%%
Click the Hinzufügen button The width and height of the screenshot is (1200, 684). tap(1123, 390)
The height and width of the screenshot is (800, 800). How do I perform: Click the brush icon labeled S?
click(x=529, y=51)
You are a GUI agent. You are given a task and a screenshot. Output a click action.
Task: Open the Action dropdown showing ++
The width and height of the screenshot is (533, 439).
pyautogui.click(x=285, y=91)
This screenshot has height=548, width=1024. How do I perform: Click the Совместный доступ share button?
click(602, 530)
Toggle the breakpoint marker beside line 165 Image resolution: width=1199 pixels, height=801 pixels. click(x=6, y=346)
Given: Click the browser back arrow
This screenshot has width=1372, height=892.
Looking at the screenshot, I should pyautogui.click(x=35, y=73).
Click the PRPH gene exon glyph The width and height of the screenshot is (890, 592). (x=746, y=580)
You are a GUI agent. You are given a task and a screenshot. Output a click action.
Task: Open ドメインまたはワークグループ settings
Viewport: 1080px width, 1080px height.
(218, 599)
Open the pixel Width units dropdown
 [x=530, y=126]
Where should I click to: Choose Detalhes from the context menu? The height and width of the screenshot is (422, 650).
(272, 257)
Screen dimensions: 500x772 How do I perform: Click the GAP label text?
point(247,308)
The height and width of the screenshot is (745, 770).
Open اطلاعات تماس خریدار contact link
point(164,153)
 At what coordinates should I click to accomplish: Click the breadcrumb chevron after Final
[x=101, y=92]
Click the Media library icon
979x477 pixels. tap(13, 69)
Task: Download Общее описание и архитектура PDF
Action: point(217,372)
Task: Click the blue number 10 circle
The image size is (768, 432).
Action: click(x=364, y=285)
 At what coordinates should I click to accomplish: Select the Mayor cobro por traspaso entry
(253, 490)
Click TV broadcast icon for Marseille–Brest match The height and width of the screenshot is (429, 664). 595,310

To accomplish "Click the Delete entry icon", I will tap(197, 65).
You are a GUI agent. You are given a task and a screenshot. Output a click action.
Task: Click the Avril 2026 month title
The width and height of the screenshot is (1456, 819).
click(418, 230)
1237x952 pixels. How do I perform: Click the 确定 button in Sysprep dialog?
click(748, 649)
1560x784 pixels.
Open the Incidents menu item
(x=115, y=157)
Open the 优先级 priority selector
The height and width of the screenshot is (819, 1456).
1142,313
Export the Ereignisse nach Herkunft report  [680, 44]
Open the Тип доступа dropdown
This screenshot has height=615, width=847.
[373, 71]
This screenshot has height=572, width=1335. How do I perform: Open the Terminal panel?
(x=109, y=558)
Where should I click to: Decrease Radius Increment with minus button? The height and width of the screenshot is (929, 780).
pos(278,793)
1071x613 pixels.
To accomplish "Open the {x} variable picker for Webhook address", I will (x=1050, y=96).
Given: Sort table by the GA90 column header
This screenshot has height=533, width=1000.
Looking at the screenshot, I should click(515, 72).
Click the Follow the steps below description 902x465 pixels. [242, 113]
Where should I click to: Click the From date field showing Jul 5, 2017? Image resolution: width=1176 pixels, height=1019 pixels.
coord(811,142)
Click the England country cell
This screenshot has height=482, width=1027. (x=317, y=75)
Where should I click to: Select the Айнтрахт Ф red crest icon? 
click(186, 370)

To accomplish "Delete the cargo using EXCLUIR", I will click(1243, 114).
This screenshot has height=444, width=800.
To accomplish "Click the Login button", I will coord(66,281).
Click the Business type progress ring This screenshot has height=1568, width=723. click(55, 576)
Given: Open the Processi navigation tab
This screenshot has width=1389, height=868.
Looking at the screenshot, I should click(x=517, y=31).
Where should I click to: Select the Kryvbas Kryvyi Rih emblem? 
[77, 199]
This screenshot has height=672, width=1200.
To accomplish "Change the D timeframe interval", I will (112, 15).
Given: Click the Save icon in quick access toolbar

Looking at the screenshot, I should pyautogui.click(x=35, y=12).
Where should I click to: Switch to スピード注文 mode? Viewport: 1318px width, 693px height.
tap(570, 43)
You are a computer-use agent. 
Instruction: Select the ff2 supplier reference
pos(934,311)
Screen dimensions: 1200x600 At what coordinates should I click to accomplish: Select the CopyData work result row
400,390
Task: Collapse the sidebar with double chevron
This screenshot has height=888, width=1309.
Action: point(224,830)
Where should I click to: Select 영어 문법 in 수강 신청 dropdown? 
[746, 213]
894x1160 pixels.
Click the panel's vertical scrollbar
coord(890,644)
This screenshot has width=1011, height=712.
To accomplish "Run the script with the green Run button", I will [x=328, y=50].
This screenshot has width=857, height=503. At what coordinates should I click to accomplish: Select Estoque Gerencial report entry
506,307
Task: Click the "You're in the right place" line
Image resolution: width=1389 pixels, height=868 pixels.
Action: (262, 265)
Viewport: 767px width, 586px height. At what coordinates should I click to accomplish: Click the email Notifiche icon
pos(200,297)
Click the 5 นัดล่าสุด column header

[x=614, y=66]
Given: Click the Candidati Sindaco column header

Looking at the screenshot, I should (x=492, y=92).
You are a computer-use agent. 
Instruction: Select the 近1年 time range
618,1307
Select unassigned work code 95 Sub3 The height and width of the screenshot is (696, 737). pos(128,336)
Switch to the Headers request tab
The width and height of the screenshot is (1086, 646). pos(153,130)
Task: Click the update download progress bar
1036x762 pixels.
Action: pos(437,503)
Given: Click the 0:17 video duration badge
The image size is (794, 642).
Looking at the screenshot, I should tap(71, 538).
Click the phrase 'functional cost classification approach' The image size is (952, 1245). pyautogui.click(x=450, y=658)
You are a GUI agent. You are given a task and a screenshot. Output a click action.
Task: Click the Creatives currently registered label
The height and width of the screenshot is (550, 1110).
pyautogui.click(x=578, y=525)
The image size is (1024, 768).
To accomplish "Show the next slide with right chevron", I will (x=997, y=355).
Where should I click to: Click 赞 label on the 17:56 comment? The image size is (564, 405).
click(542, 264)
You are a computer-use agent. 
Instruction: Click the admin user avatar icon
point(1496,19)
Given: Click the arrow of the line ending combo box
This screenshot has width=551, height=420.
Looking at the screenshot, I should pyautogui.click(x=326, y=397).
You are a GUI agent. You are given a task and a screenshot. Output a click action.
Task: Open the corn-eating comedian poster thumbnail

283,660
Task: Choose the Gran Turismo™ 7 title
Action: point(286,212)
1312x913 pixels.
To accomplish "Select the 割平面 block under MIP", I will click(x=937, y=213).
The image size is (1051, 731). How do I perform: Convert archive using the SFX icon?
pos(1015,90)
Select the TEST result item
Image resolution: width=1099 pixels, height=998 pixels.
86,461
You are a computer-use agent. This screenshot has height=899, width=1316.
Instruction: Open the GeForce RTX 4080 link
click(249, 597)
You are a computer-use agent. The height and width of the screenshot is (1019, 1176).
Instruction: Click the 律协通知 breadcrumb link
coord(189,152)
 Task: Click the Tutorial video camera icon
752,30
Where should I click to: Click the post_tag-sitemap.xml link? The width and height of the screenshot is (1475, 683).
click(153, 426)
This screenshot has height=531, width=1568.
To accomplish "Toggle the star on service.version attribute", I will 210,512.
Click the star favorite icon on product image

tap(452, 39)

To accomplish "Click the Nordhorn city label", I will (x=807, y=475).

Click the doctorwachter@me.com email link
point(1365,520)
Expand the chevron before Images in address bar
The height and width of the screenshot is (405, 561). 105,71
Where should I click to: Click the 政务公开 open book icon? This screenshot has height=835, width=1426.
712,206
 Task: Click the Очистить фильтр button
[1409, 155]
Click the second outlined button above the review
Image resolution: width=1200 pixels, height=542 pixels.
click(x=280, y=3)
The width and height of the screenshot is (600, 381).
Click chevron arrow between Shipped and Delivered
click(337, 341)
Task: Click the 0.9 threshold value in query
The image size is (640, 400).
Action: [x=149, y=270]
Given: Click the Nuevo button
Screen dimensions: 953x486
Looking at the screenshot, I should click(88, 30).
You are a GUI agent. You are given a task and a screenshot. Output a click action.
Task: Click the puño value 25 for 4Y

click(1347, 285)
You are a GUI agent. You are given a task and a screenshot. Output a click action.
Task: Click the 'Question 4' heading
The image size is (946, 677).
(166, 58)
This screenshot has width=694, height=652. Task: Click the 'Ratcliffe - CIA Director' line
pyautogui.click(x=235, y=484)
%%
**WHAT TO DO**:
Every line from the line containing "Switch to the Headers request tab" through the line containing "Task: Click the Creatives" in the records above must be retyped exactly. Leave out the rest.

**RESPONSE AREA**:
Switch to the Headers request tab
The width and height of the screenshot is (1086, 646). pos(153,130)
Task: Click the update download progress bar
1036x762 pixels.
Action: pos(437,503)
Given: Click the 0:17 video duration badge
The image size is (794, 642).
Looking at the screenshot, I should tap(71, 538).
Click the phrase 'functional cost classification approach' The image size is (952, 1245). pyautogui.click(x=450, y=658)
You are a GUI agent. You are given a task and a screenshot. Output a click action.
Task: Click the Creatives currently registered label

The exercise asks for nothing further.